1. Start by having fun. If you are happy and enthusiastic, your clients will be too. Don’t make things too posed, too drawn out. Get your clients involved in action, and they’ll remember the experience as a happy one – so the photographs will automatically be better because they remember it as so.

2. Go digital. When you shoot film, every click of the shutter has a cost associated with it. But with digital, you can bring the files into your computer and select only the best.

3. Create action. Especially with a couple (bridal, engagement) set the mood by giving them something to do. Choose a great location in the middle of the city, and have them walk slowly up and down the street holding hands and talking. Have the groom pick up the bride and spin her slowly around. Have the groom pick up the bride, or sweep her away in a wide dip. The more you introduce these movements, the better they will act – they know what you’re trying to accomplish.

Break Your Fear Of Photographing People

4. Use telephoto lenses. If kids have a hard time sitting still, or are nervous around you, have them play at the playground with mom and dad. Then focus on getting perfect images from afar.

5. Set up with a perfect backdrop. There are dozens of places in your community that make perfect backdrops for your images. Find the perfect spot first, and bring your clients in with ideas in mind.

6. Critique. The best part of being online is everyone is a critiquer. Put your photos into forums, and have open discussions about your images. Follow other critiques from other photographers as well. And if you can, attend national associations with print competitions. You’ll learn tips from amazing photographers, and improve your image quality in a very short period of time. One caveat: don’t take any of this too seriously – just learn. I’ve been in print competitions where one judge wants an image to be the clear winner, and another says it’s the worst he has ever seen. Just learn from their tips, and improve from basic composition techniques.

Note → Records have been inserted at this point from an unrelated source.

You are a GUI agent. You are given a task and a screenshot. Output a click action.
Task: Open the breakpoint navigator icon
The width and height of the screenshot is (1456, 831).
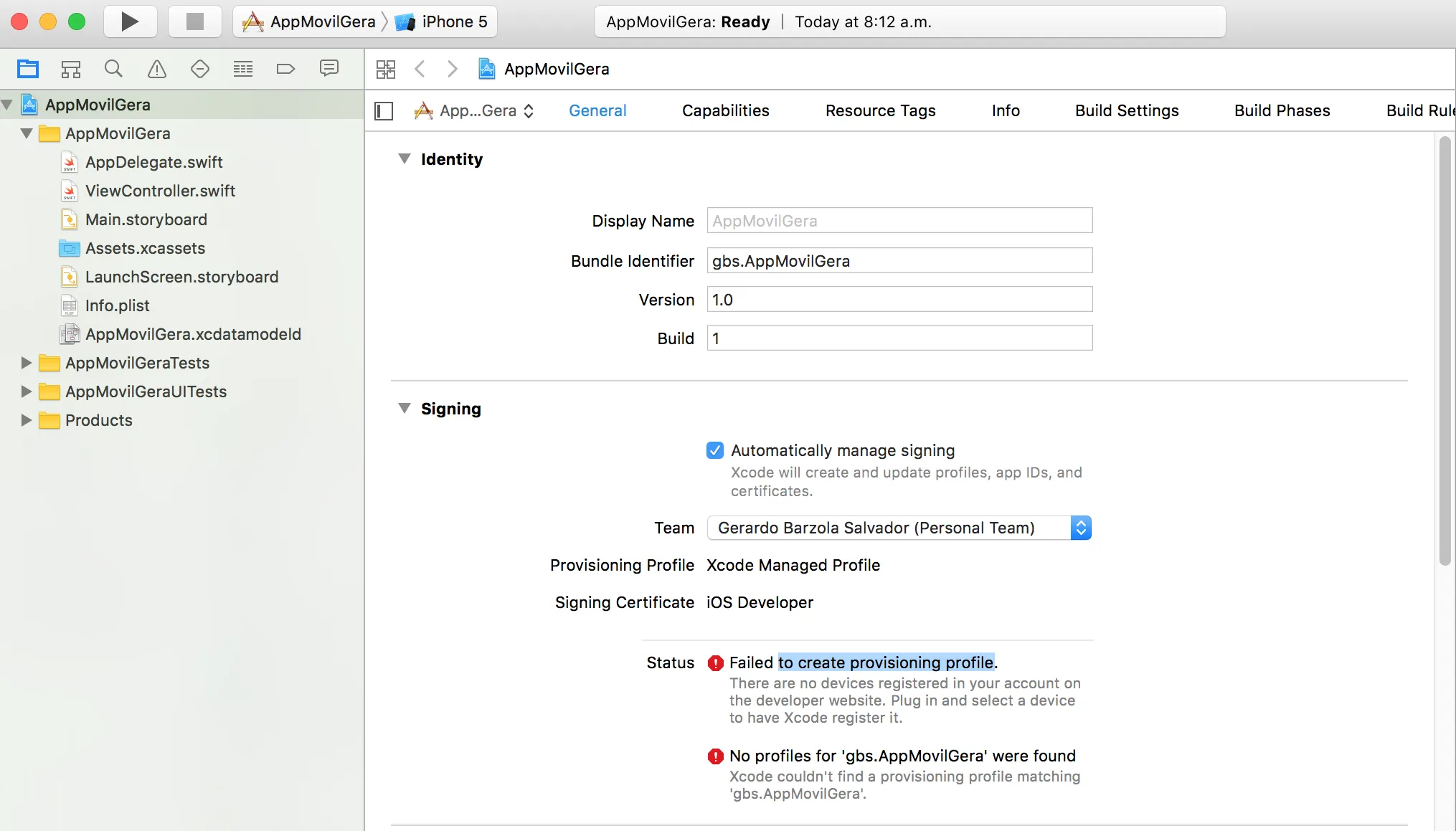point(285,69)
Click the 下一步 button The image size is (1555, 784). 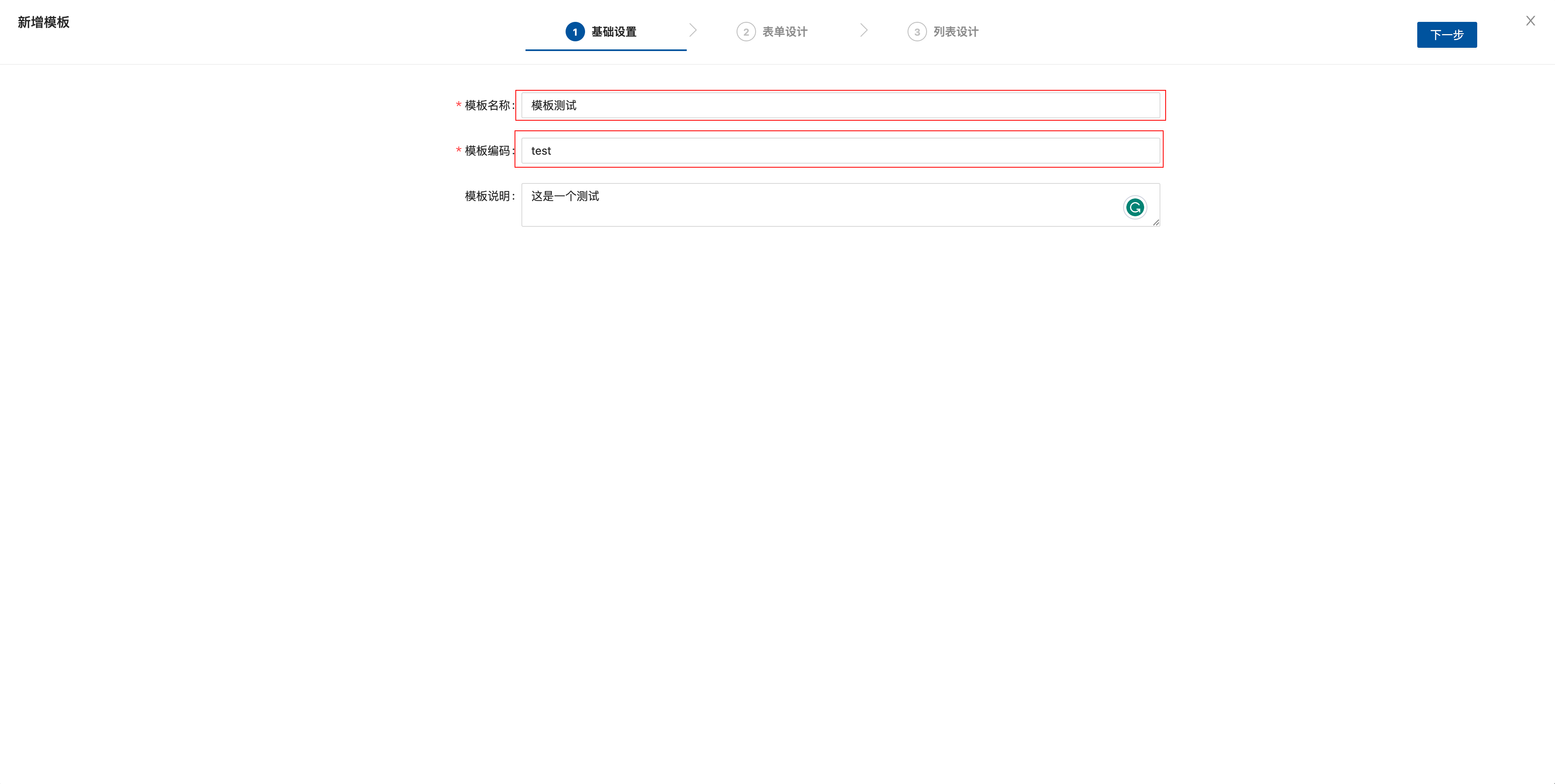[x=1446, y=35]
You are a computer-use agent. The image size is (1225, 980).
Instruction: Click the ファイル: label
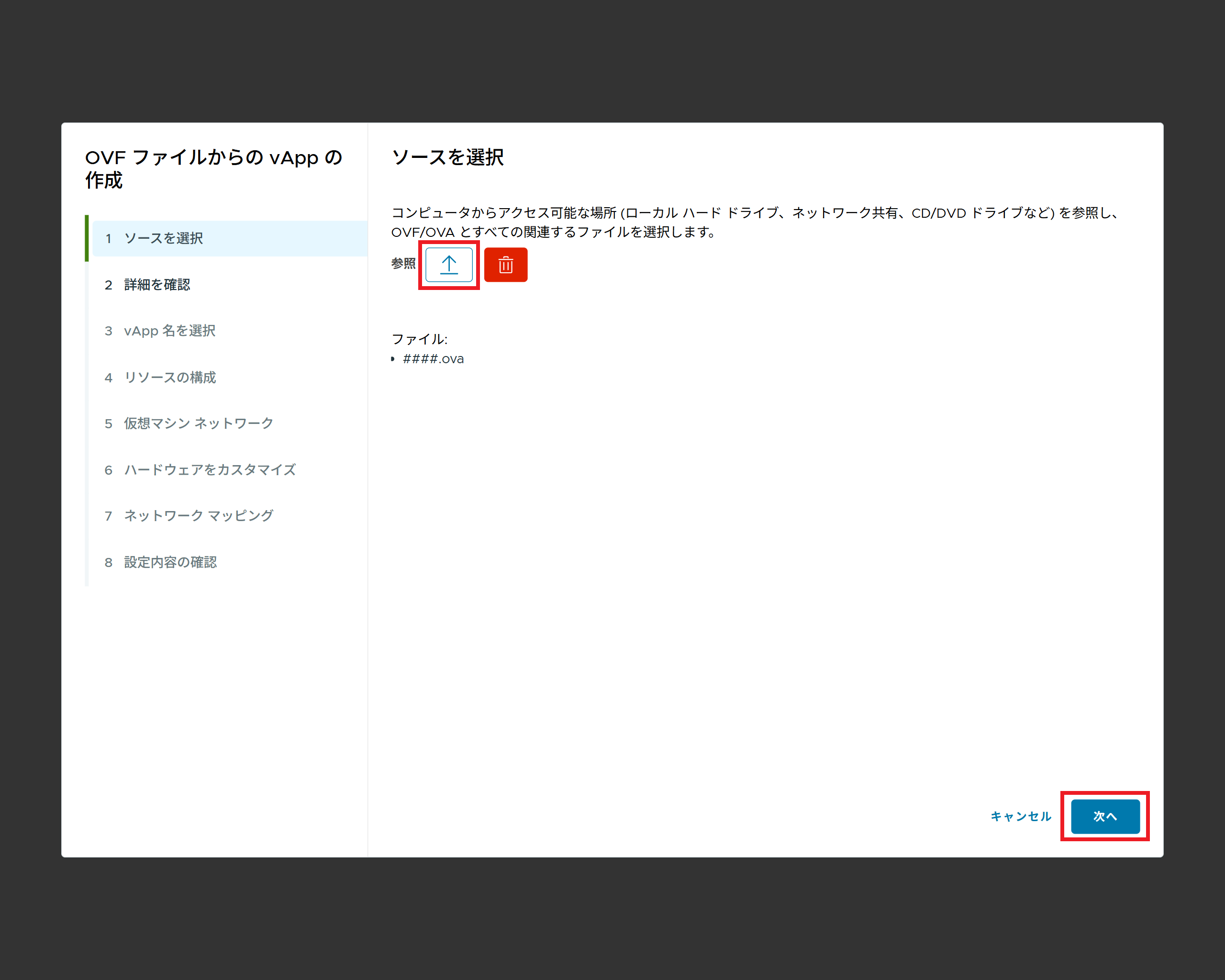[x=419, y=339]
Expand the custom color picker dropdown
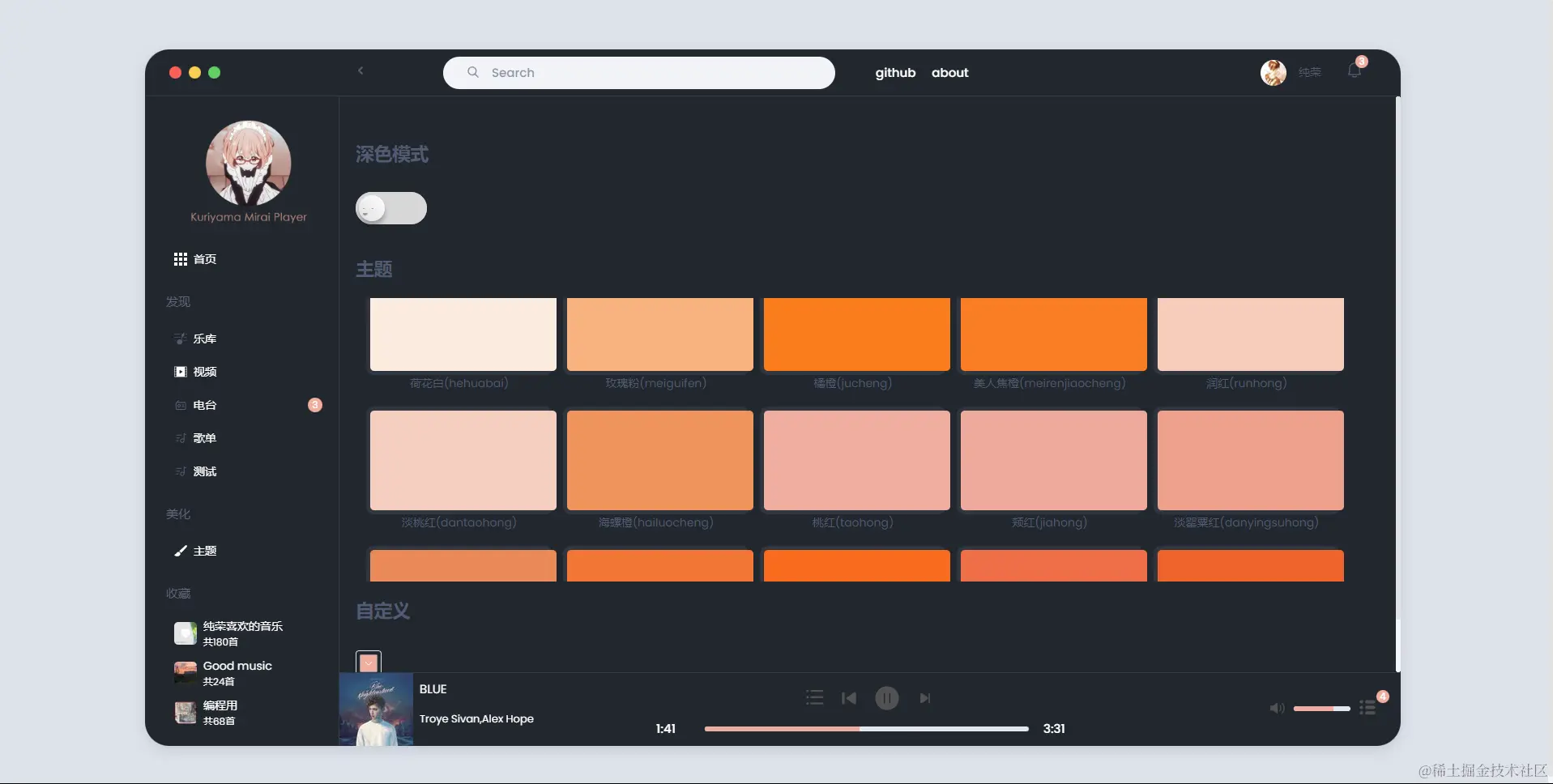 pyautogui.click(x=369, y=662)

7. Be natural. In many cases your clients will automatically start doing something. If you tell them to sit on the ground and give each other a big group hug, tweak it from your camera view. Simple instructions can often lead to natural placement for the client you are working for. Because it’s natural, they’re happy. And that’s all that really matters.

3 thoughts on “7 Tips To Help Break Your Fear Of Photographing People”

  1. Hi, I find your ezine incredibly interesting and useful. I’m in my last years of school and have chosen to work in a studio for work experience. I’m hoping that this will help me to overcome the emense fear that I have when photographing people. I’m always scared of screwing up the images as, unlike when photographing wildlife, people have a tendency to moan. My Mum and I sell photo cards and other products and have a few weddings to do every now and again. These are where I hope I’ll remember what I have read in your ezine. In past ezines, I have read about how people who do competetivley cheap weddings are ruining photography as a business. I completely agree and hope that when working, I do not become one of these people. If there are any tips which you think would be helpful to me which are not in the ezines, I would be eternally grateful for your sharing of them. Thanks,
    James Sturt

    Reply
    • Hi James

      Good luck with your photo business – you’re miles ahead of everyone with your knowledge base, keep it up. Like anything, skill comes with practice. The more you practice, the more you build your expertise, the more comfortable you feel with what you do. In many ways Andrew and I felt like we could photograph a wedding in our sleep; that said, it still took an incredible amount of energy and excitement every time we had a wedding, as no two would ever be the same. If you love what you do, it will always come naturally, and you’ll always be happy at it.

      Look forward to hearing from you in the future on your results!